I understand that when you live on the coast, hurricanes are a part of life, just like the high humidity, the sea spray, the constant daytime breeze, the seagulls and tourist kitsch vendors. However, I was getting seriously stressed about Hurricane Katrina during my brief reading prior to her making landfall. 28 foot storm surge? Floodwaters overtopping 14 to 19 foot levees, creating an undesirable “flooded bowl” where water was never meant to stand even an inch deep? Mandatory evacuation of a city the size of New Orleans? Hurricane with all the hallmarks of being worse than Camille (1969)? What’s not to take heed of, here?!

Hurricanes are insidious I guess in part because they are relatively slow moving. You have far too much time to think, and create rationalizations for staying. Tornadoes, house fires, hazmat leaks in your neighborhood — these all involve split-second decision-making, and most people’s Gut Instinct tells them the cold, honest truth — “You MUST leave, and it must be NOW!”

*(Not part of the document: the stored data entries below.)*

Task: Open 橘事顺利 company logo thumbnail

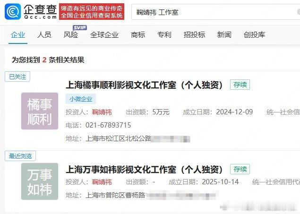Action: pos(40,111)
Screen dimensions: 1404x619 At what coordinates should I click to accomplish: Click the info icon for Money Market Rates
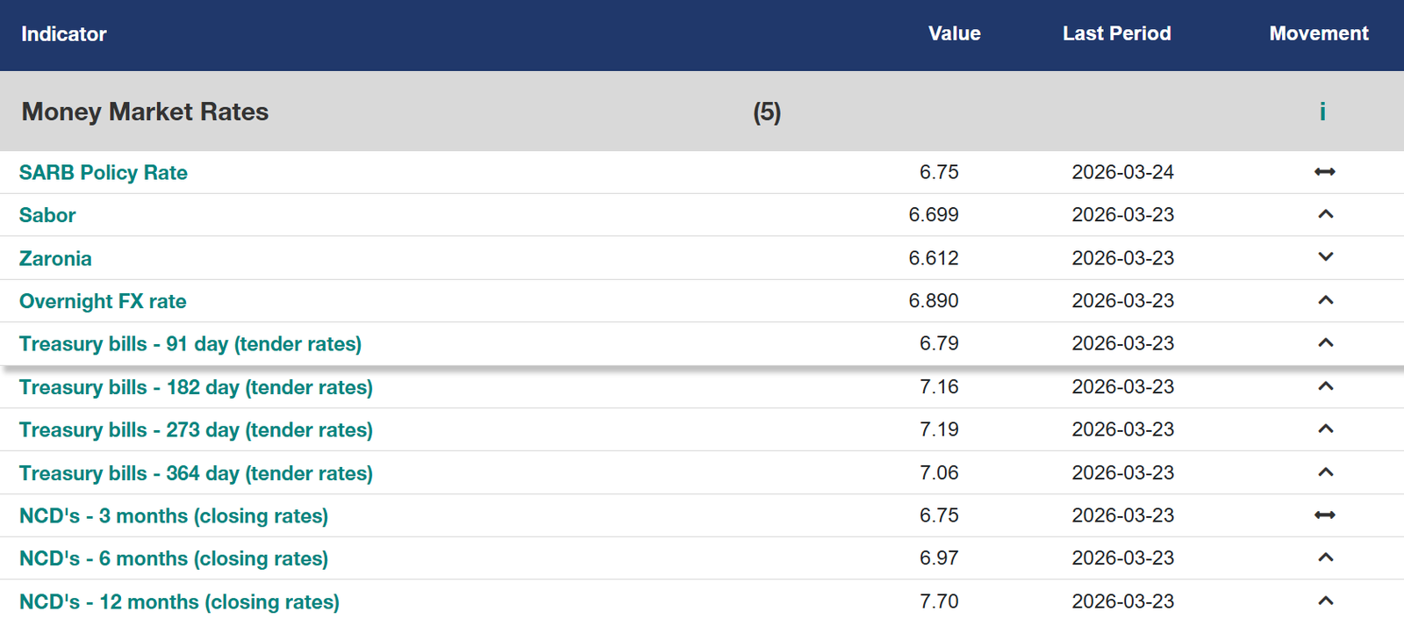1322,112
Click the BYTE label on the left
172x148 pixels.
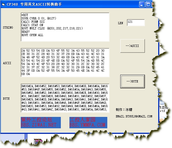[6, 99]
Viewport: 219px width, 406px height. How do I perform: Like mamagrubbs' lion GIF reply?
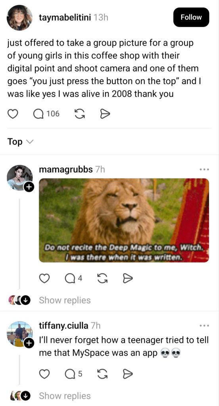point(44,278)
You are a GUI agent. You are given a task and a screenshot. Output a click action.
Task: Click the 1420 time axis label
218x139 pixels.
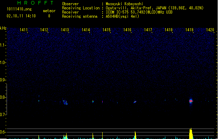210,30
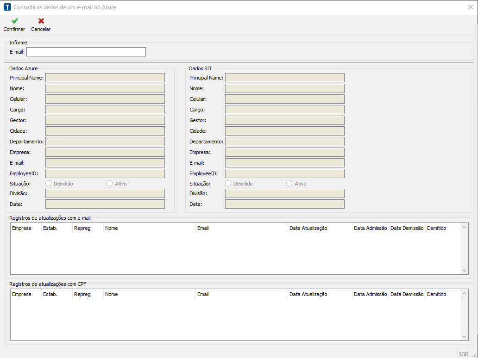
Task: Select Ativo radio in Dados SIT
Action: pyautogui.click(x=289, y=184)
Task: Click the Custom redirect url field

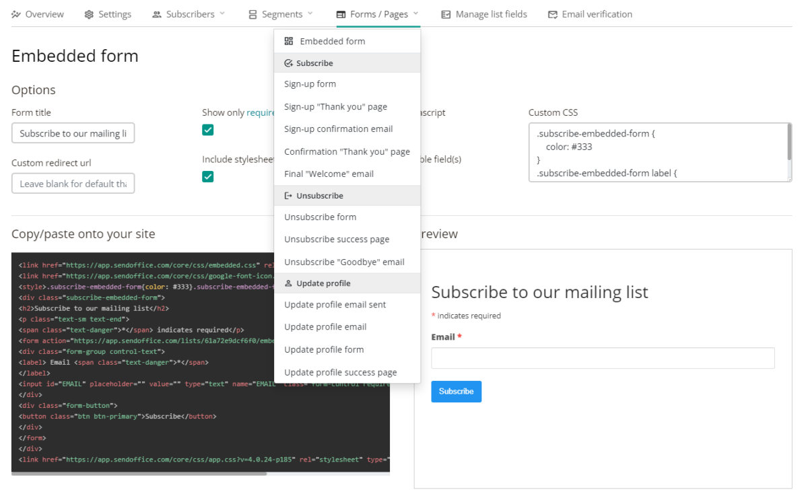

Hurricanes roil off in the ocean/Gulf, changing in strength and precise course, allowing individuals and the news media to think and plot and make excuses. “We’ll be safe, if …” and they are part of a predictable pattern (hurricane season) so if you live on the coast long enough you start to think you “know” the hurricanes that threaten your area. Nothing could be further from the truth. Even life-long meteorologists and their state-of-the-art computers still do not know hurricanes. They’re making, at best, educated guesses and revising them hourly.

Anyway, I’m losing my train of thought so I’ll let this entry hang.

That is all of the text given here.